Consigne 1: Extrayez de l'extrait présenté le passage qui débute aux mots « Plus secrètement, la » et se termine après « autre chose encore. ».

Extrait présenté:
****************
Tout à l’heure, je suis allé rendre un doudou à une voisine venue un peu plus tôt à la maison prendre le thé avec son petit garçon. En remontant quelques marches d’escalier, je fais peur à une autre jeune voisine sortant de l’ascenseur. Elle en profite pour me demander si elle a de beaux yeux. Ses deux petits garçons me regardent comme si leur vie dépendait de ma réponse. Sans regarder ses yeux, je réponds « oui ». Elle désire ensuite savoir s’ils sont gris. Je ne suis pas plus contrariant qu’à la première question. Elle m’explique ensuite qu’elle porte des lentilles pour la première fois. J’ai alors la présence d’esprit de l’interroger à mon tour : « elles vous font loucher ? ». Je suis soulagé de l’entendre acquiescer. Je me précipite ensuite sur Les Hommes du Tsar.   

« Cette nuit-là, Ivan envoya chercher Elyséus Bomel.

Depuis quelques temps, il se sentait une attirance pour les étrangers. Régner sur les Russes, qui lui devaient tout, c’était la routine du mariage. Imposer sa volonté à un étranger, cela avait tout le charme de la séduction, et cela pour un homme qui, étant tout-puissant, n’avait guère l’occasion de séduire. Peu importait qu’Elyséus Bomel fût un filou, qu’il eût fui plusieurs principautés germaniques et la France après sa Hollande natale. Né ailleurs, il servait le tsar russe : un point de gagné.

Plus secrètement, la partialité croissante d’Ivan pour les étrangers avait un autre ressort. Plus il persécutait les Russes, plus il les détestait. Il lui semblait qu’un étranger vierge de lui pourrait mieux le comprendre et l’aimer.

Pour le moment, il s’agissait de bien autre chose encore.
****************
Données:
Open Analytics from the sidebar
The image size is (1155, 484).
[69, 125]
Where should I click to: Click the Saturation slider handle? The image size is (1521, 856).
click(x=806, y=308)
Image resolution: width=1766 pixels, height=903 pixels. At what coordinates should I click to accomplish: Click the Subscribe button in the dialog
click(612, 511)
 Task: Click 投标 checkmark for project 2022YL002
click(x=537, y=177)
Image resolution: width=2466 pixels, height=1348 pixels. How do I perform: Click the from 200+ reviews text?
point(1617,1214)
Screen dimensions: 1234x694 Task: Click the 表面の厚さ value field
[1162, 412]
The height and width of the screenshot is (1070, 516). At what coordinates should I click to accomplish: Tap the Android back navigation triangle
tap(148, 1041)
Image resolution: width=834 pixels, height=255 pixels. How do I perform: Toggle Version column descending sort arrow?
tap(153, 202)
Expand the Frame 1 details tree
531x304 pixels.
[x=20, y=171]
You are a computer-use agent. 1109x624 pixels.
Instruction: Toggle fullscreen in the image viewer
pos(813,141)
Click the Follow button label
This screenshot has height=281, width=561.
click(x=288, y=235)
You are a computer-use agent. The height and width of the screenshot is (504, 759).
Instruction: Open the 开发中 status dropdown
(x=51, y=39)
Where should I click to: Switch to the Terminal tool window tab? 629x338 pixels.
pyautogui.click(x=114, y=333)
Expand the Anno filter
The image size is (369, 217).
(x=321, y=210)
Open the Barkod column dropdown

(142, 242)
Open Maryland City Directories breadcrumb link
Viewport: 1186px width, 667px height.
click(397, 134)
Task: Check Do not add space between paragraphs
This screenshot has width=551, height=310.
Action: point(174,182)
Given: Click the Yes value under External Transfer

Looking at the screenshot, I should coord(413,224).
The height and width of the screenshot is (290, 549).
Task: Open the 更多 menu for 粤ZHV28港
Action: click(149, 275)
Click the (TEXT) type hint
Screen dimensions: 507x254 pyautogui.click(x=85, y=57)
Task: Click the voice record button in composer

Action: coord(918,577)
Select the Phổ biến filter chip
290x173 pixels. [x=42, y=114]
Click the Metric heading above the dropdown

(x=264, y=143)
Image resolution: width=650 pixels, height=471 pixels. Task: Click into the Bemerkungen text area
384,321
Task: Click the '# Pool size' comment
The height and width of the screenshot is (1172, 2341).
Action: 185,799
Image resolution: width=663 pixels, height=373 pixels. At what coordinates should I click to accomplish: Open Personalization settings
****************
Consigne 2: Recopiez uniquement les lignes des données, de la toute première jusqu'à celle qui contient « click(x=806, y=308) » incluse, demandes comprises, en augmentant de 18 chaque coordonnée figurant dans les réponses.

Réponse rédigée 1:
Plus secrètement, la partialité croissante d’Ivan pour les étrangers avait un autre ressort. Plus il persécutait les Russes, plus il les détestait. Il lui semblait qu’un étranger vierge de lui pourrait mieux le comprendre et l’aimer.

Pour le moment, il s’agissait de bien autre chose encore.

Réponse rédigée 2:
Open Analytics from the sidebar
The image size is (1155, 484).
[87, 143]
Where should I click to: Click the Saturation slider handle? The image size is (1521, 856).
click(x=824, y=326)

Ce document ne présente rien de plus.